Try Madboys if the part of Elden Ring that interests you most is not only the brand, scale, or exact control scheme, but the deeper loop of preparation, danger, improvement, and consequence. It is especially relevant for players who like fantasy RPG progression, readable combat decisions, dungeon missions, party roles, build synergy, and systems that keep changing after a fight ends. Skip the comparison if you mainly want the exact Elden Ring format, because Madboys is intentionally different. The strongest fit is a player who wants a mobile-first tactical roguelite RPG where heroes, builds, raids, AI stories, and kingdom choices all push on each other.
FAQ
Is Madboys an open-world action RPG with Sites of Grace like Elden Ring?
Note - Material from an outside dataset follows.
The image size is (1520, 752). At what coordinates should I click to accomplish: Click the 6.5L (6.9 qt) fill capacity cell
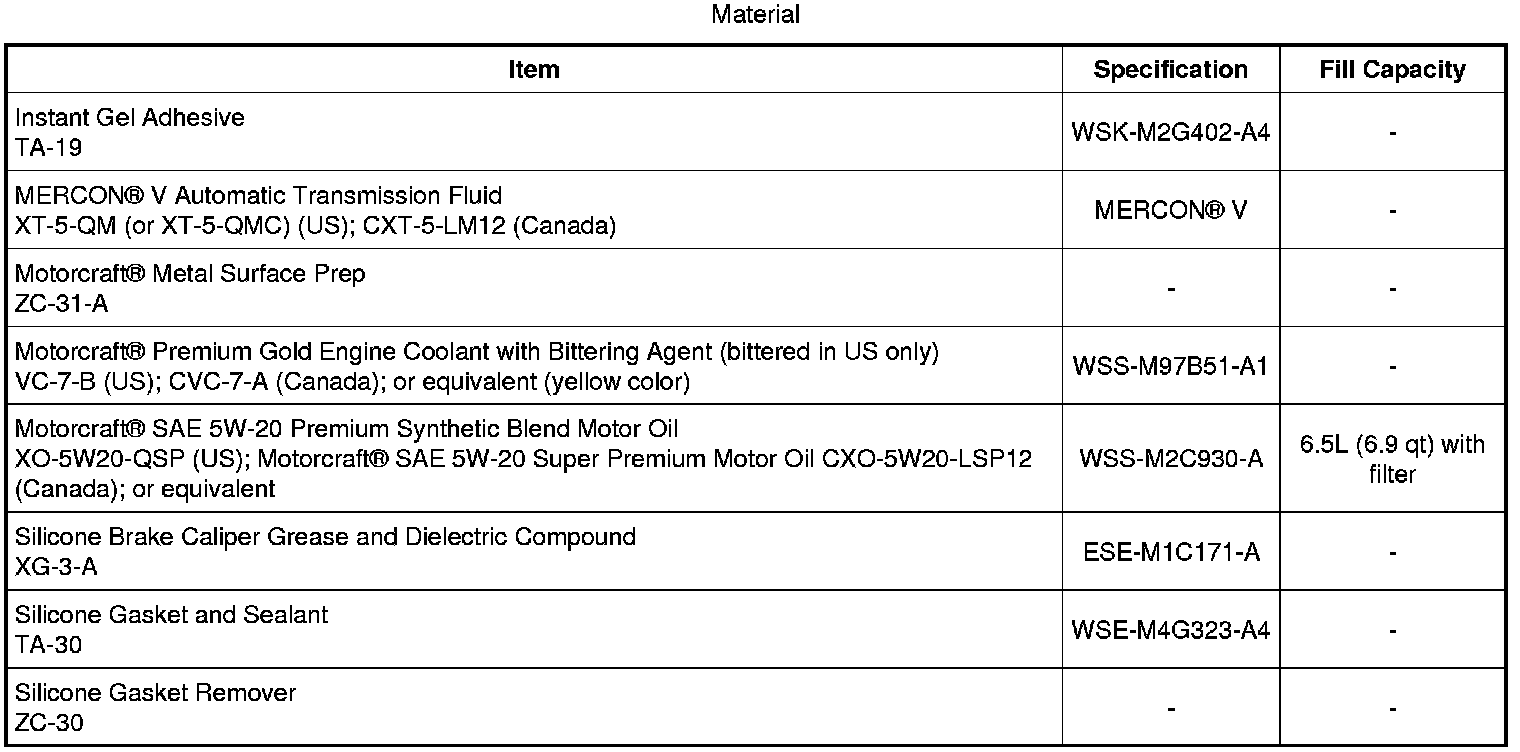(x=1392, y=459)
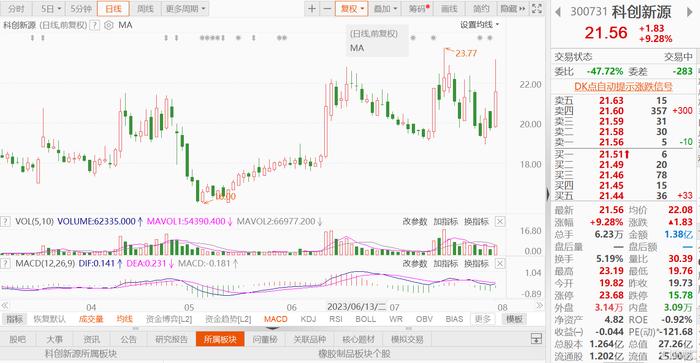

No, not exactly. Madboys is not trying to replace Elden Ring’s open-world exploration, real-time boss mastery, or vast sense of scale. The useful comparison is narrower: both games can appeal to players who like dark fantasy, risky progression, meaningful builds, strange factions, and a world that feels changed by dangerous choices. Madboys uses tactical squad raids, hero builds, AI stories, and kingdom progression rather than the same systems.
Is Madboys good for players who like Elden Ring?
It can be, if you like Elden Ring for planning, progression, danger, build identity, and fantasy consequences. Madboys is a better fit when you want those motivations in shorter tactical dungeon raids with hero roles, equipment, runes, artifacts, AI-driven character arcs, and Council decisions.
What makes Madboys different from Elden Ring for people searching for games like Elden Ring?
Madboys does not present itself as an official alternative, clone, sequel, or replacement. It is a mobile-first tactical roguelite RPG where the comparison comes from shared interests such as builds, risk, fantasy progression, and meaningful decisions, while the actual play is built around squads, raids, AI heroes, and kingdom meta systems.